Residue of Cr in the medium and bioreduction of Cr(VI)
In the bioaccumulation experiments, the method of Shamim et al. (2014) was modified and used. The strains were incubated at 37°C and 150 rpm for 24 hours in LB broth containing Cr(VI) (0.05-25 mg/L). Samples were taken after the incubation was completed to determine the amount of Cr remaining in the medium. The samples were centrifuged and the supernatant was filtered with a syringe filter. Total Cr accumulations in the samples were measured by inductively coupled plasma mass spectrometry (ICP-MS) (PerkinElmer, USA & Nexion 350X). The Cr(VI) concentration of the supernatant was analyzed at 540 nm by the 1,5-diphenylcarbazide (DPC) method (Kathiravan et al. 2011).
The percent decrease in Cr(VI) was determined in accordance with the formula below.
% Cr(VI) reduction: ((Ci - Cf)/Ci) * 100
Ci: initial Cr(VI) concentration mg/L
Cf: final Cr(VI) concentration mg/L
Bioremoval Of Cr Analysis
In order to determine the accumulation of metal on the cell surface, 1 ml of 50 mM EDTA (Merck) solution was applied to the cells precipitated after centrifugation in the previous step.

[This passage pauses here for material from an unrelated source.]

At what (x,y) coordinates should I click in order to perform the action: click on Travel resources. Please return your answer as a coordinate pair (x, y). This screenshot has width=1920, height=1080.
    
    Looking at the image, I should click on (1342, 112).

The samples were centrifuged and the supernatant was taken into another tube for ICP MS analysis. The total amount of Cr in the filtrates was analyzed in the ICP-MS device. To determine the amount of metal removed by the strains, the formula given below was used (Anusha and Natarajan 2020).

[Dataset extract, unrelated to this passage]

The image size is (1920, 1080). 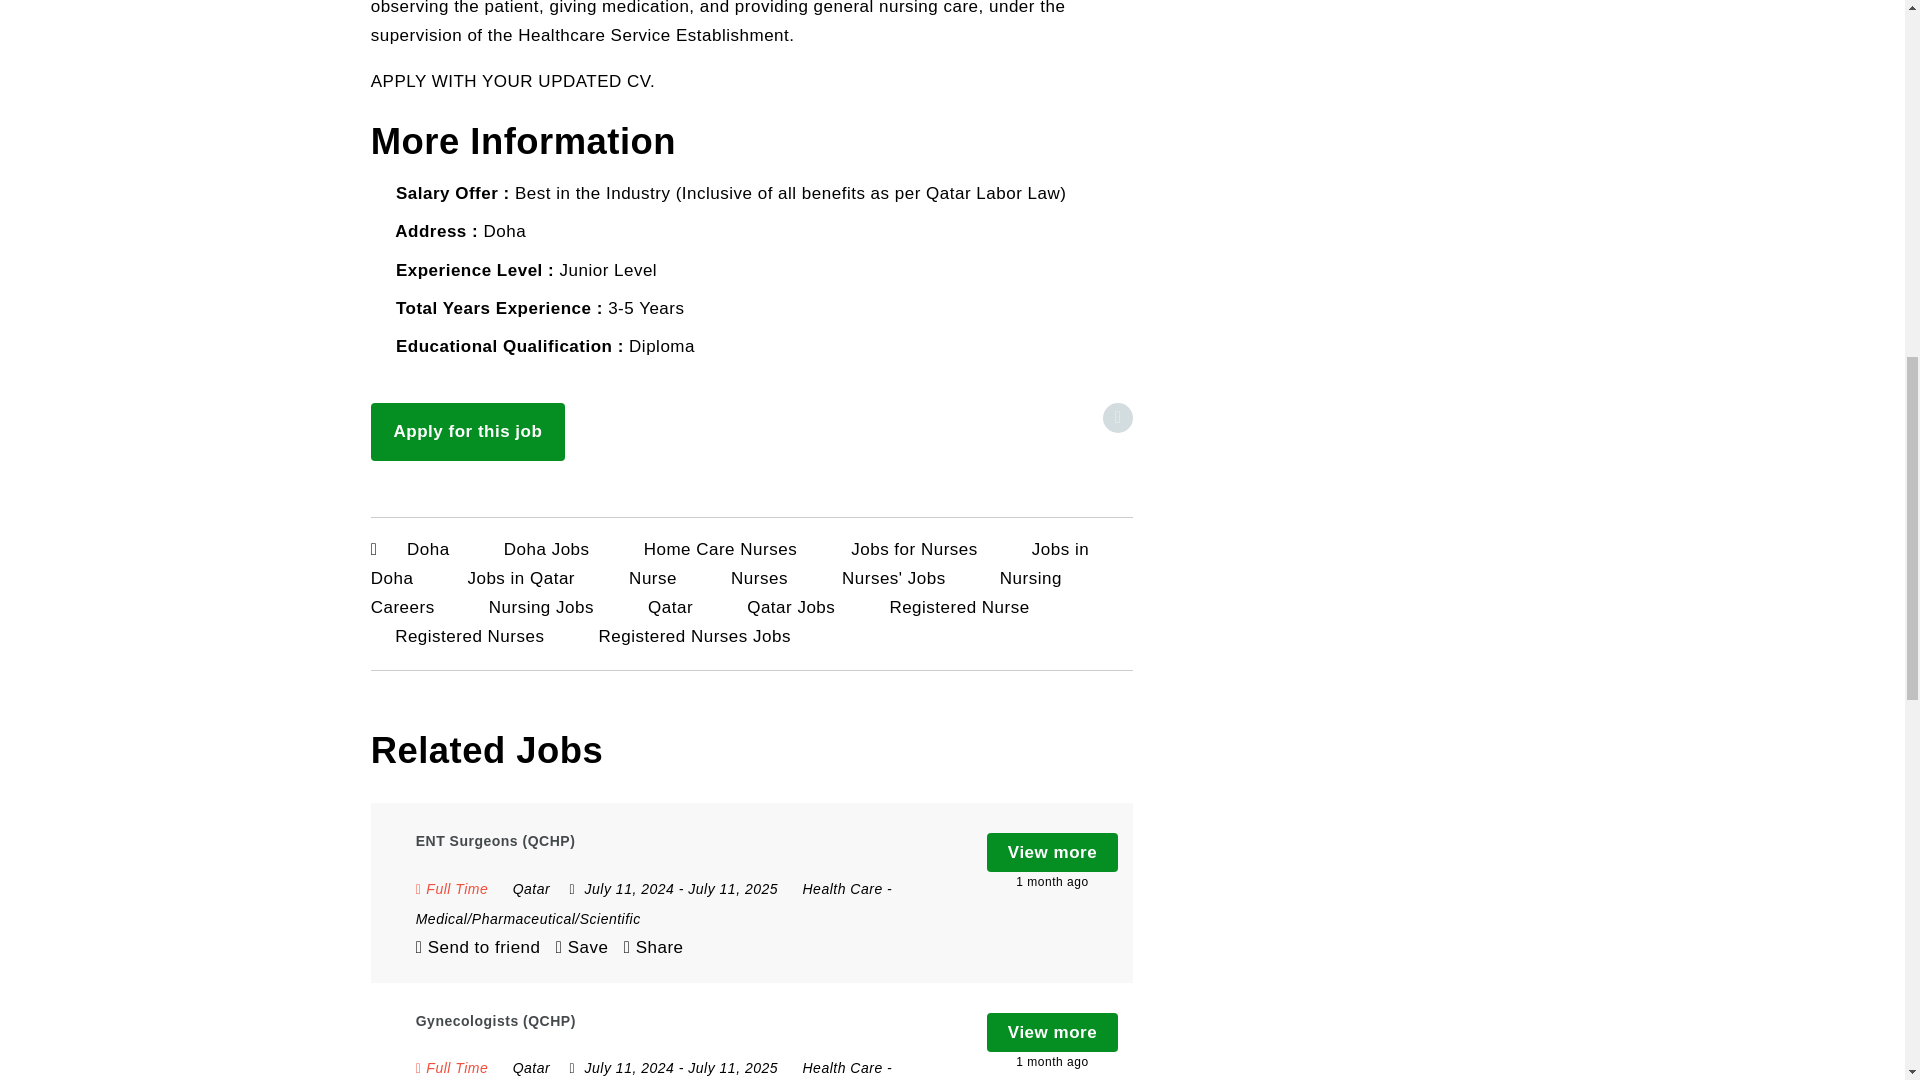 What do you see at coordinates (520, 578) in the screenshot?
I see `Jobs in Qatar` at bounding box center [520, 578].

% of Remove of Cr: ((Ci-Cs)/Ci) * 100
Cr in supernatant (Cs): Remaining concentration of Cr after bioaccumulation (mg/L)
Initial Cr concentration (Ci): Initial concentration of Cr added into the medium (mg/L)

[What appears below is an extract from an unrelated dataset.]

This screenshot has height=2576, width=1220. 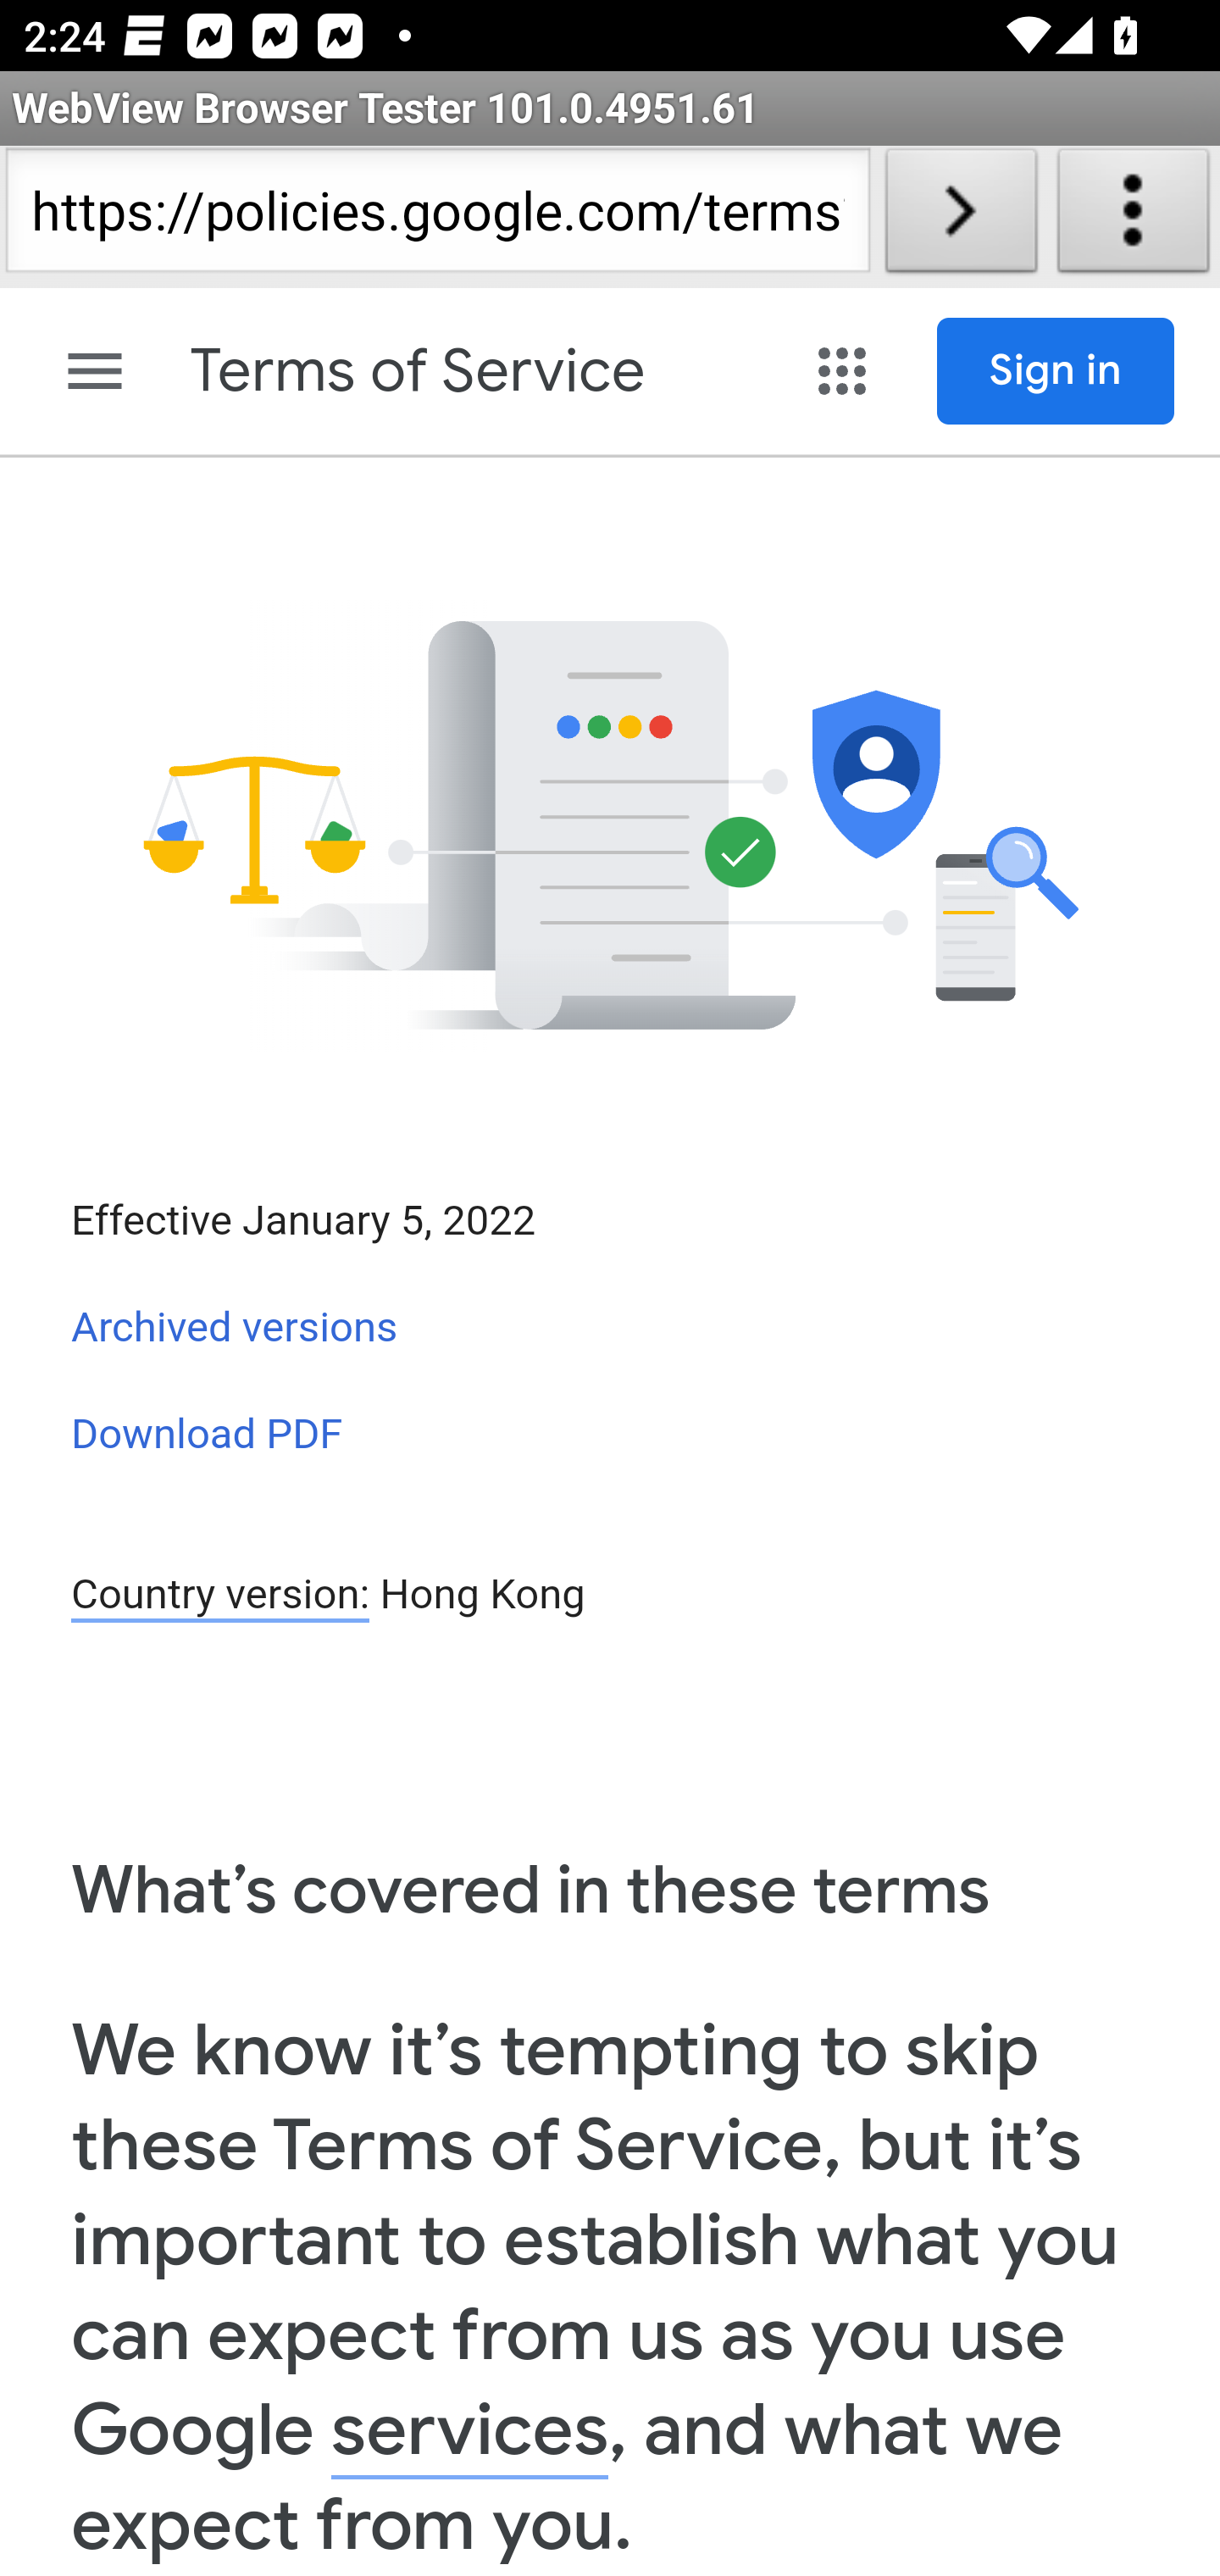 What do you see at coordinates (842, 371) in the screenshot?
I see `Google apps` at bounding box center [842, 371].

Sem, Stem And Edx Analyses
SEM analysis was conducted to view morphological changes on the surface of Cr(VI) treated cells. STEM (ZEISS, Germany) was used to determine the metal distribution inside bacteria. MT2A cells were grown in a LB medium treated and untreated Cr(VI) (25 mg/L) at 150 rpm at 37°C for 24 hours. The cells were then centrifuged at 6000 rpm for 20 minutes at 4°C, the liquid part was discarded and washed three times with the pellet phosphate buffer (PBS, pH 7.2). Then the pellet was fixed to 2.5% of glutaraldehyde for 4–6 hours at 4°C. Cells were washed with PBS and treated with 1% osmium tetraoxide for 1–2 hours. After fixation, the cells were washed again with PBS and dehydrated by increasing concentrations of ethanol (15, 30, 60, 90 and 100% v/v). The fixed samples were critically dried thoroughly and gold-platinum (QUORUM) coated. The images of the samples were taken using SEM and Energy Dispersive X-Ray (EDX) (ZEISS & EVO LS 10, Germany) devices. By making minor changes in the SEM analysis protocol for STEM analysis, samples of MT2A cells that were Cr(VI) treated and non Cr(VI) treated cells were prepared.
Ftir Analysis
FTIR (Perkin Elmer 400 FT-IR/FT-FIR spectrometer) was performed to detect Cr(VI) binding functional groups on the MT2A cell surface. Cr (VI) (25 mg/L) and Cr (VI) untreated MT2A cells were incubated for 24 hours. The samples were then centrifuged at 5000 rpm for 20 minutes at 4°C. The supernatant was discarded and the pellet was lyophilized after washing twice with PBS (Karthik et al. 2017). Samples were analyzed on the FTIR Spectrometer between 400 cm− 1 and 4000 cm− 1 wavelength.